To: cafephilo...@yahoogroups.com
Greetings:
The next meeting of Café Philo DC will take place this coming Sunday, July 25, 2010 from 1 PM to 3PM at Reiter's Book Store, 1900 G St., NW, Washington, DC. The topic will be: "Is Mathematics Merely a Human Construct?". Avinash Patwardhan will moderate the session.
As background for the discussion, I offer below the comments of this topic's proposer, Hewitt Rose, who explains his understanding of the question and provides some well-researched suggested readings.
Hewitt's take on the topic:
In any rigorous epistemological argument, eventually someone is going to rear up and say, "Well, there is one example of Absolute Truth -- something that we can be certain is true for everyone, everywhere, at all times -- mathematics. The claim 1 + 2 = 3 is Absolutely True; even God cannot get a different result." Someone else will reply, "The claim is only true because we define 1, +, 2, =, and 3 that way and because of the context of the claim. If we toss one glass of water into the ocean, then two more, do we have three glasses of water? We say, 'no' only because of the categories that we create." The argument is not merely over math, but rather the nature of truth. If, for example, you can demonstrate that there is absolute mathematical truth, does that not argue for the possibility of absolute moral truth or some meaning to life that is not merely subjective?
So, is mathematical truth out there to be discovered, is it simply one of many possible ways we can conceive of our world, or is it both? Math works in the real world astonishingly well, yet math is unlike any other human knowledge. There is no way to empirically test the ultimate validity of math itself. In addition, there is no way to build up math rationally from first principles. Alfred North Whitehead and Bertrand Russell tried in the Principia Mathematica, only to be forced into admitting they were wrong by Godel's Incompleteness Theorem. So much for mathematical certainty, and so much for any certainty. Still, if math is only a human construct, then it is certainly a construct that works with great reliability and consistency between people; that is, it appears to be objectively true. Gregory Chaitin suggests that if a mathematical claim performs reliably, i.e., it passes the test of experiment, then we should treat it as objectively and relatively true, even if we cannot prove it in a formal sense.
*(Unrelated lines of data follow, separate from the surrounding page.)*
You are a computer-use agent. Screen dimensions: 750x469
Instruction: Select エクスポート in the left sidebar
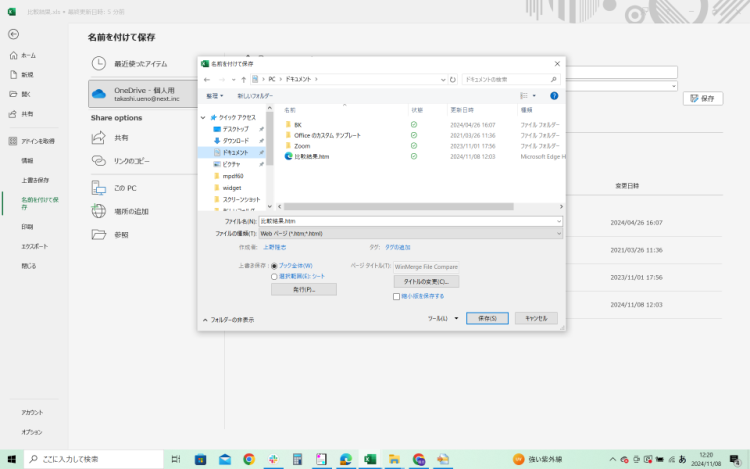[35, 245]
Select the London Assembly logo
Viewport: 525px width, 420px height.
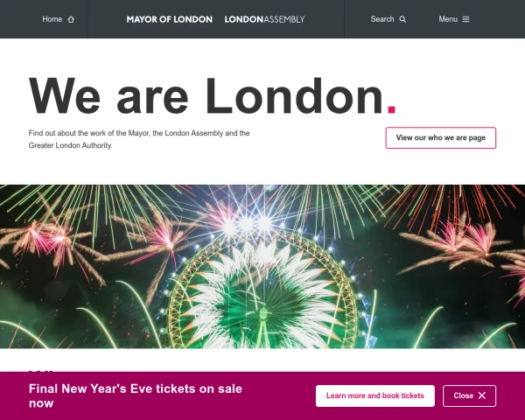pos(264,19)
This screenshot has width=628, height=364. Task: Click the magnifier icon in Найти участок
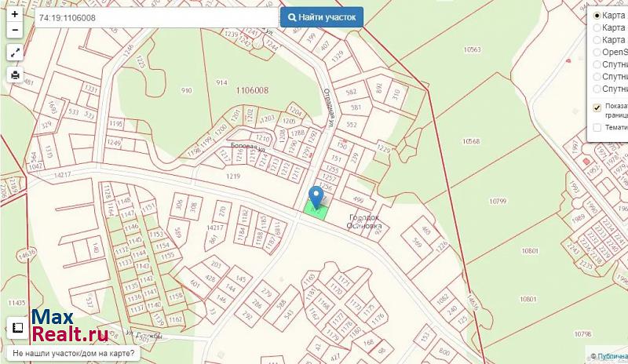tap(292, 17)
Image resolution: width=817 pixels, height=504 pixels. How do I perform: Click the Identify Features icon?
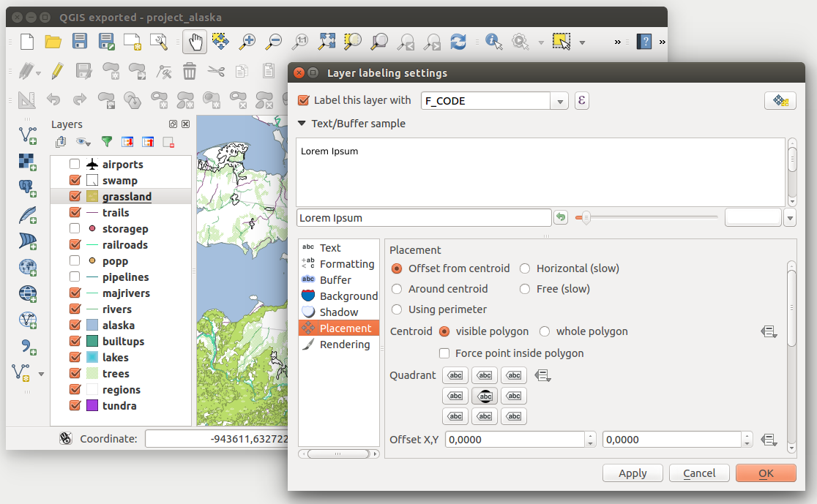(494, 42)
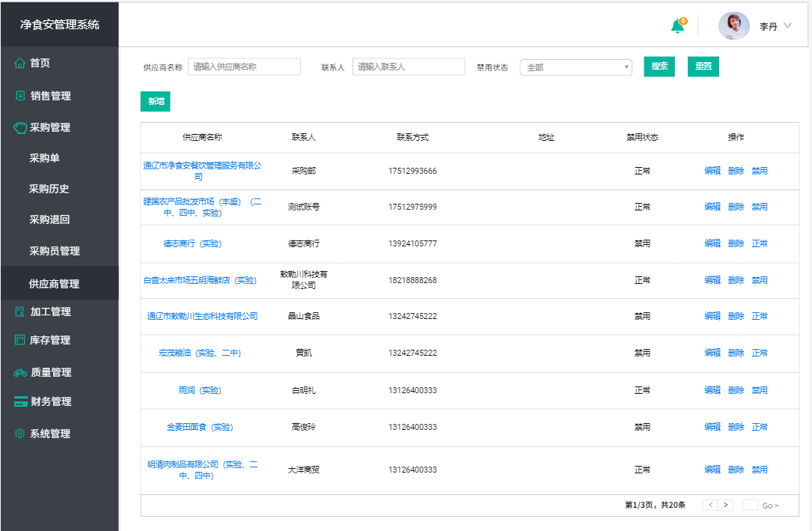Focus the 供应商名称 input field
This screenshot has width=812, height=531.
coord(244,67)
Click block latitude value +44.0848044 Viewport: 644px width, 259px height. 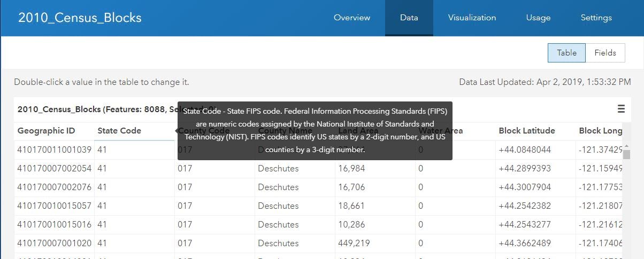524,150
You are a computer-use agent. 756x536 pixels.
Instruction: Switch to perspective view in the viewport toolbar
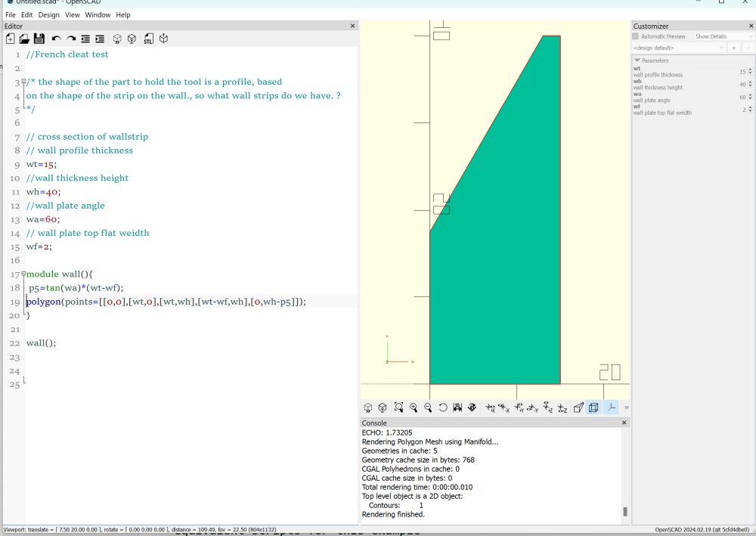point(578,407)

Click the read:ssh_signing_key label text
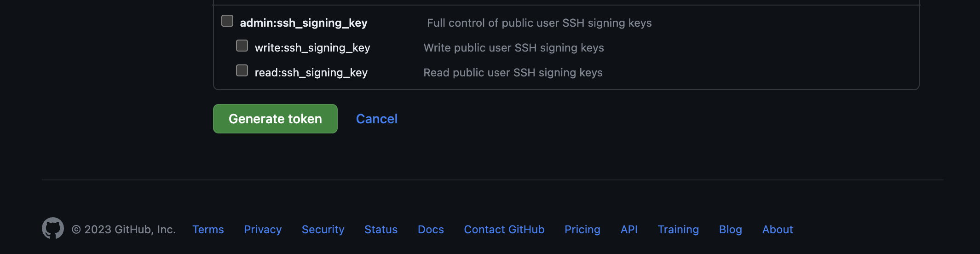tap(311, 73)
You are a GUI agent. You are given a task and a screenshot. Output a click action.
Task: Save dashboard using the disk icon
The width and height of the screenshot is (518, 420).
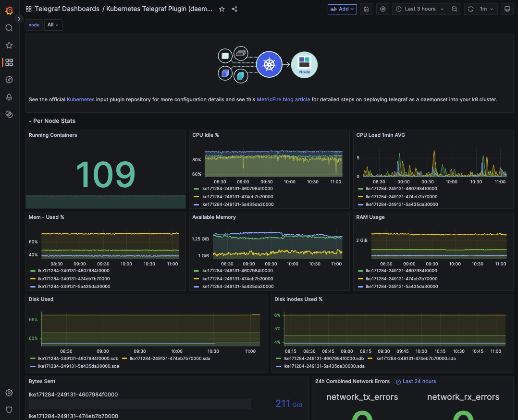click(x=367, y=9)
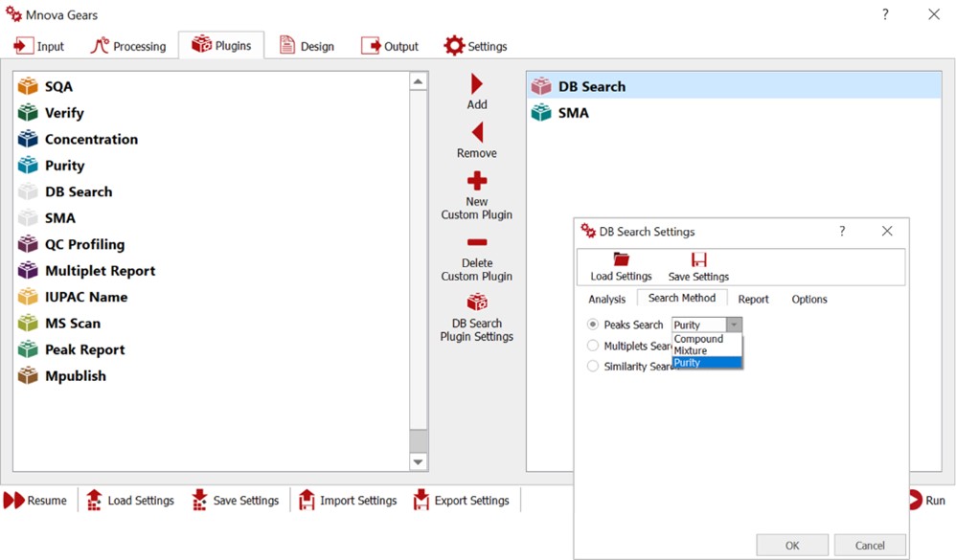956x560 pixels.
Task: Click the New Custom Plugin plus icon
Action: pyautogui.click(x=476, y=181)
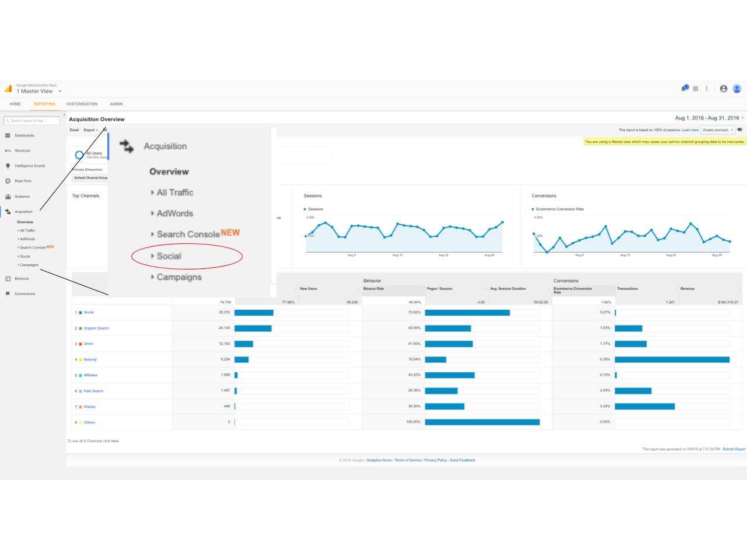The image size is (747, 560).
Task: Switch to the Customization tab
Action: pyautogui.click(x=82, y=104)
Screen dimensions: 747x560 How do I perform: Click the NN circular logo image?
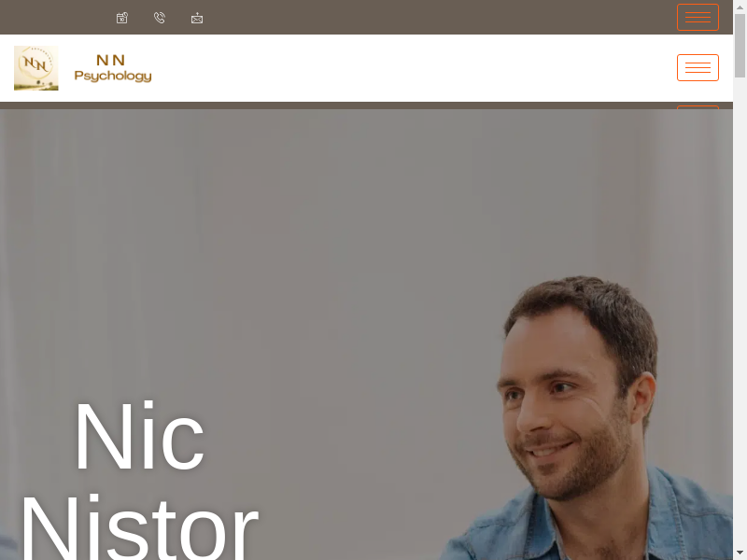pos(36,68)
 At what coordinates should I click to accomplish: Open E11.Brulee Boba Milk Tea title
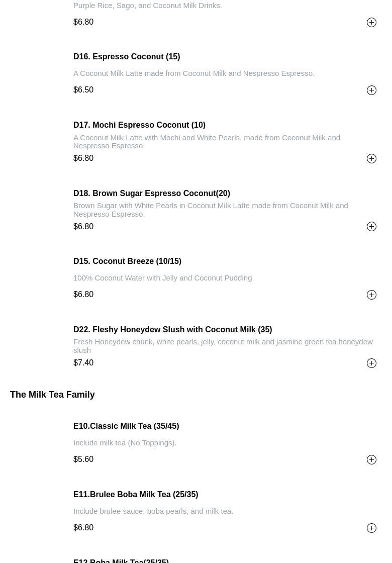click(136, 494)
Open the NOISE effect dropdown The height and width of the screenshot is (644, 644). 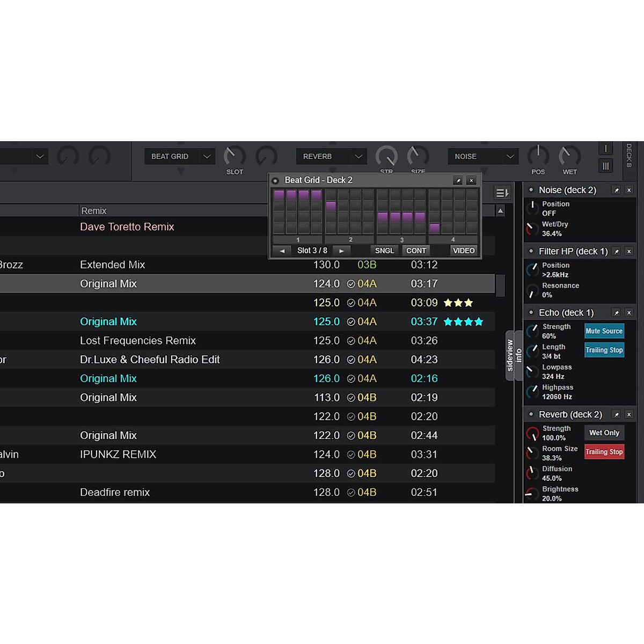(510, 157)

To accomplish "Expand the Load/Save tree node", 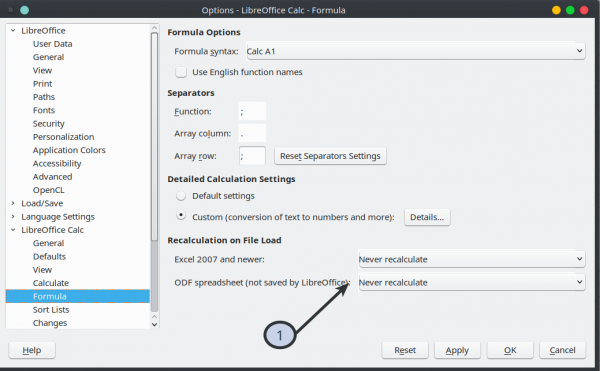I will (13, 203).
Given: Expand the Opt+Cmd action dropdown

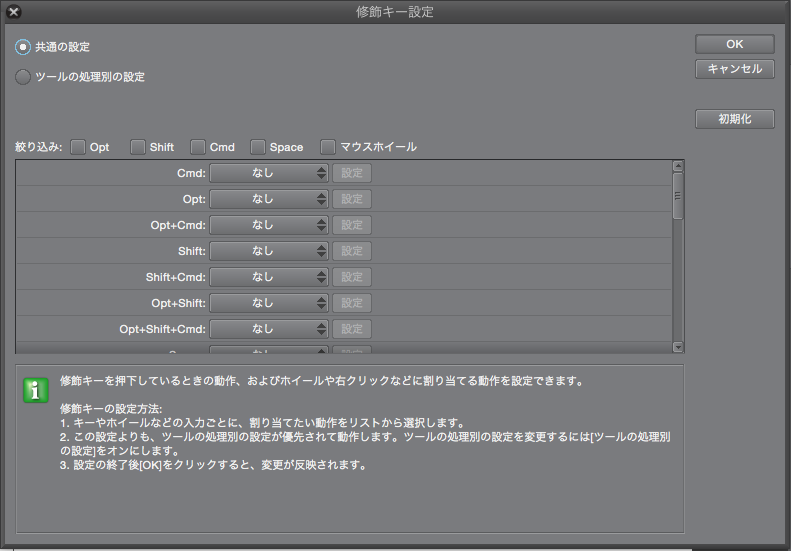Looking at the screenshot, I should [268, 225].
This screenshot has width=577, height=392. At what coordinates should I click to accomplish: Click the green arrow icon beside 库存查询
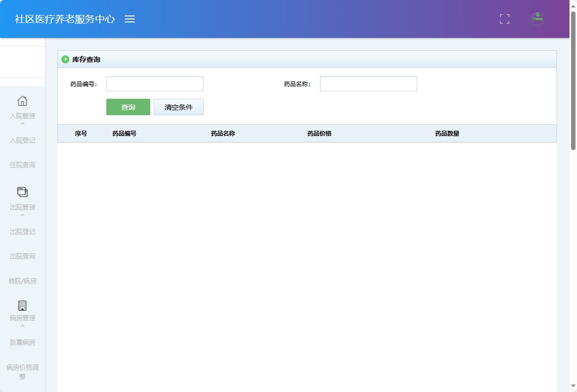[65, 59]
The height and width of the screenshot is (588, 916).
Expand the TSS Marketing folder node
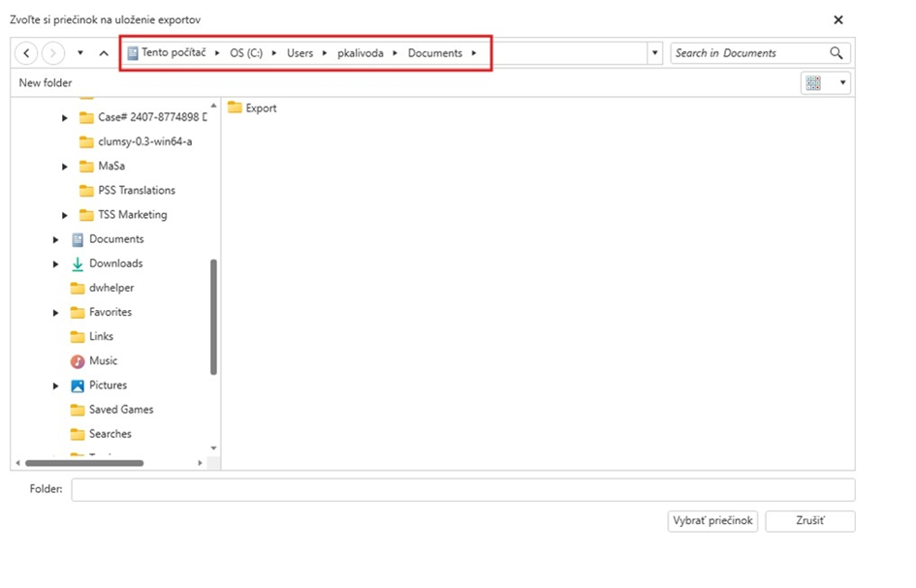click(65, 215)
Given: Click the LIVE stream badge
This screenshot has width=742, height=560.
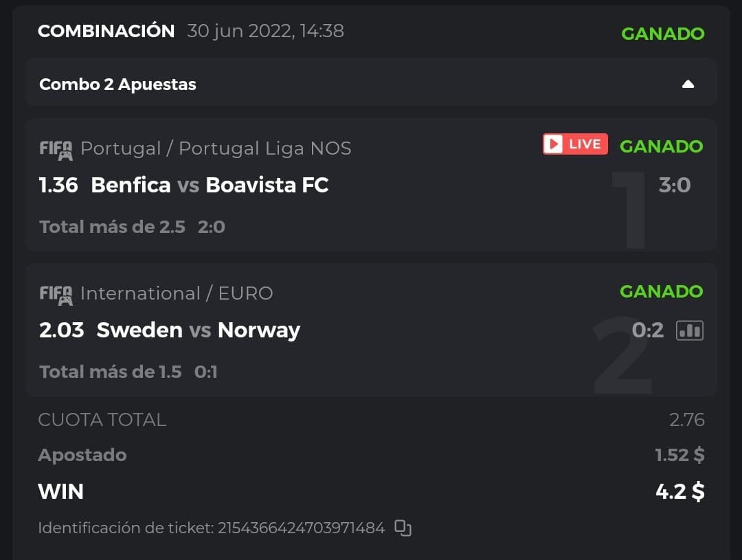Looking at the screenshot, I should pos(575,144).
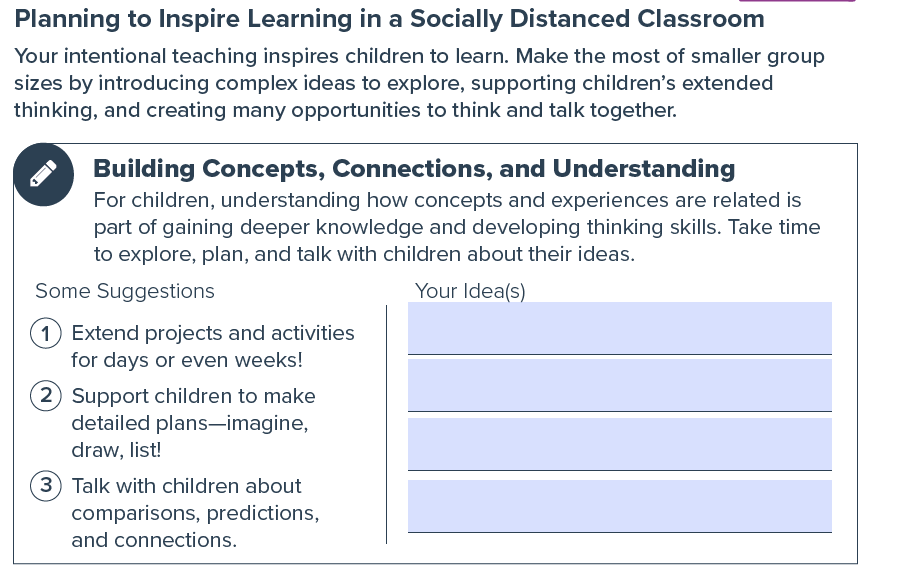903x570 pixels.
Task: Click the intro paragraph about intentional teaching
Action: (x=419, y=83)
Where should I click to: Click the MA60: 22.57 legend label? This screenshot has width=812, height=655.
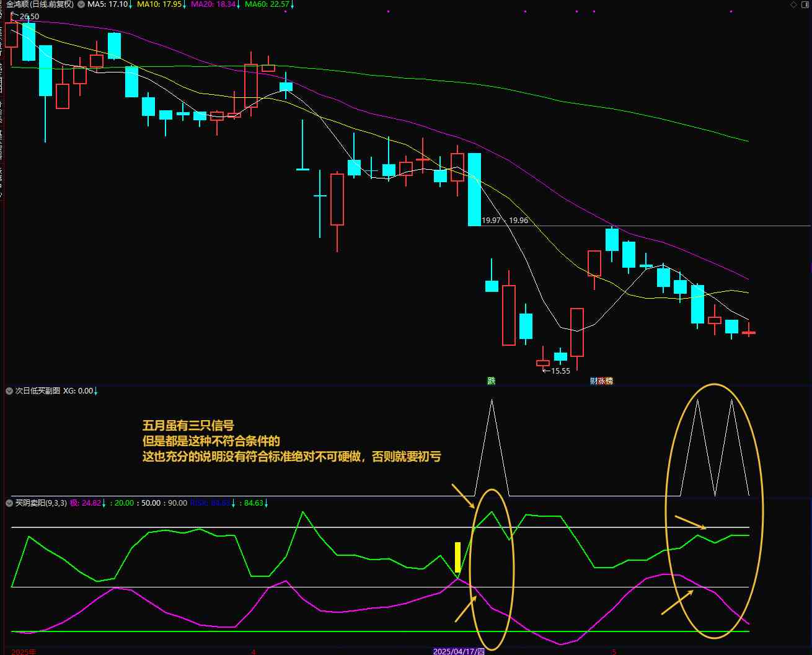point(267,4)
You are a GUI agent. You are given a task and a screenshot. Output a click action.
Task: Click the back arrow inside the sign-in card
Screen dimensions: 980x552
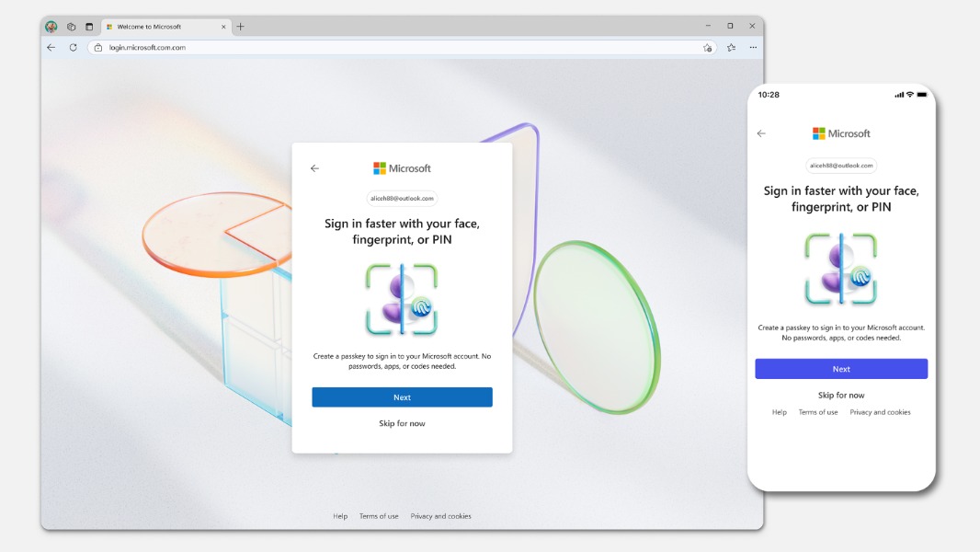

That point leads to the problem of computer proofs of mathematical statements. Some computer proofs are so long as to be incomprehensible to anyone. Can we accept them as proofs just because the computer says so, unverified by any human, or just because the claim seems reliable? If we do, are we treating the computer like a God; that is, are we taking the computer's authority on faith?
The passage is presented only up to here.